TASK STATEMENT: Starting at the line where "Instruction: Focus the" occurs, reproduce each line through the end of the entries below exactly. Omit every picture.

Stored records

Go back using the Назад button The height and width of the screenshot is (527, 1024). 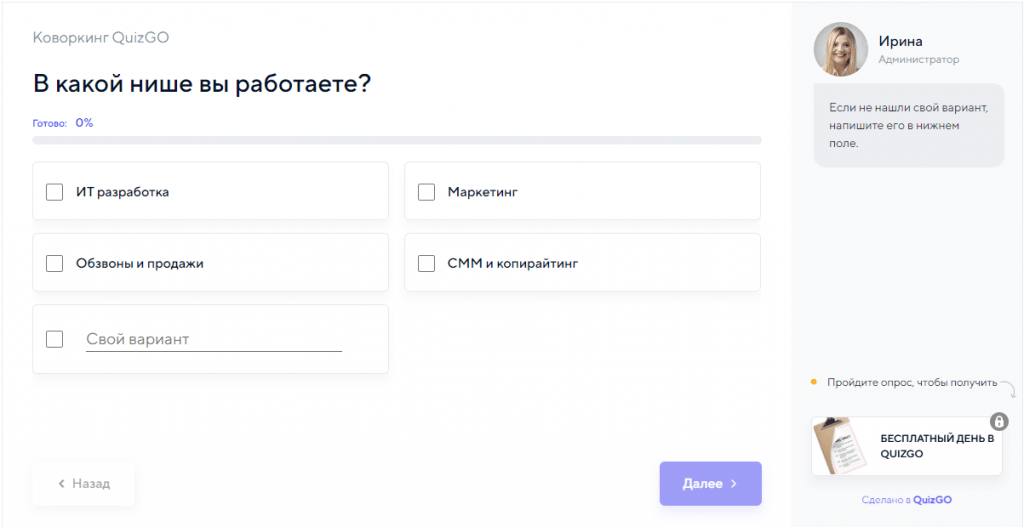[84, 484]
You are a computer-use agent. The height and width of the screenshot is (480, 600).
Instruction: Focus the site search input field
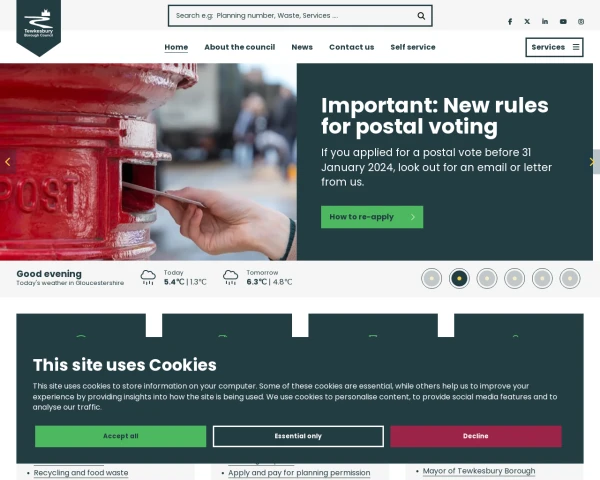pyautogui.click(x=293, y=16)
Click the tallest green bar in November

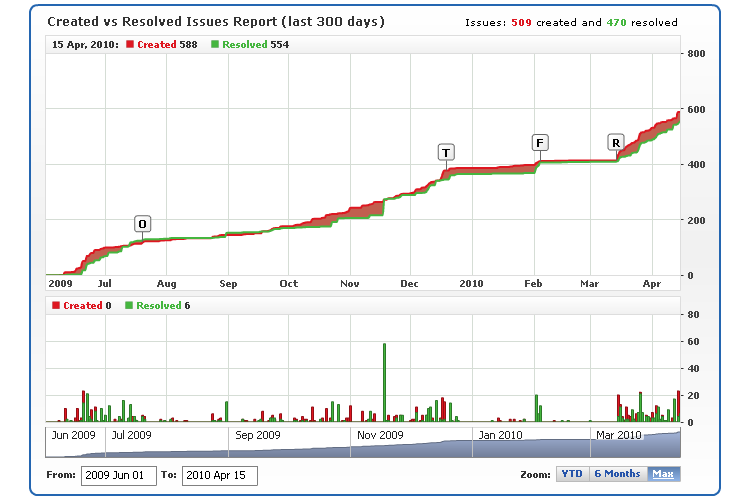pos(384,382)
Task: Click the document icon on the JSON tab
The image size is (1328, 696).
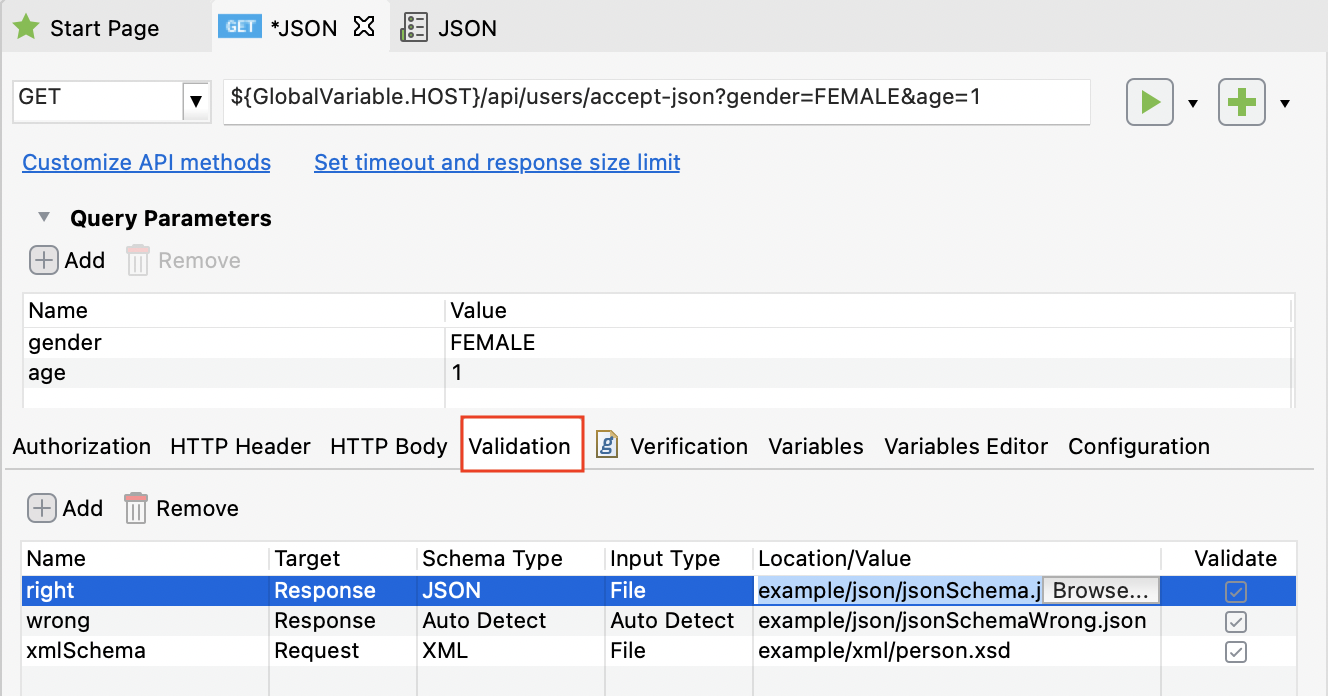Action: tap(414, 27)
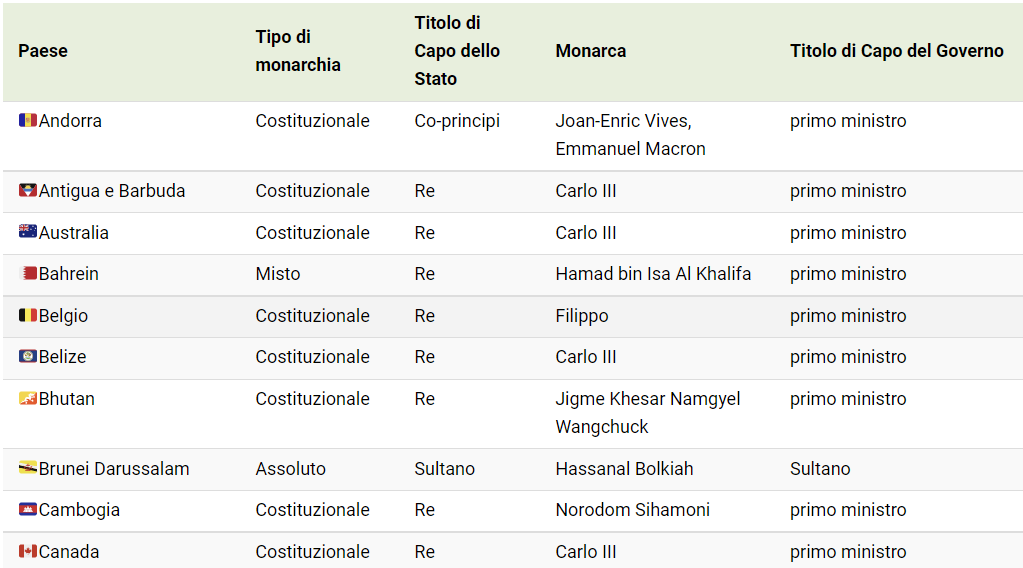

RESPONSE TO THIS EXERCISE:
Instruction: Focus the site search input field
pyautogui.click(x=293, y=16)
Click the tallest green bar in November

pos(384,382)
Task: Click the document icon on the JSON tab
The image size is (1328, 696).
Action: tap(414, 27)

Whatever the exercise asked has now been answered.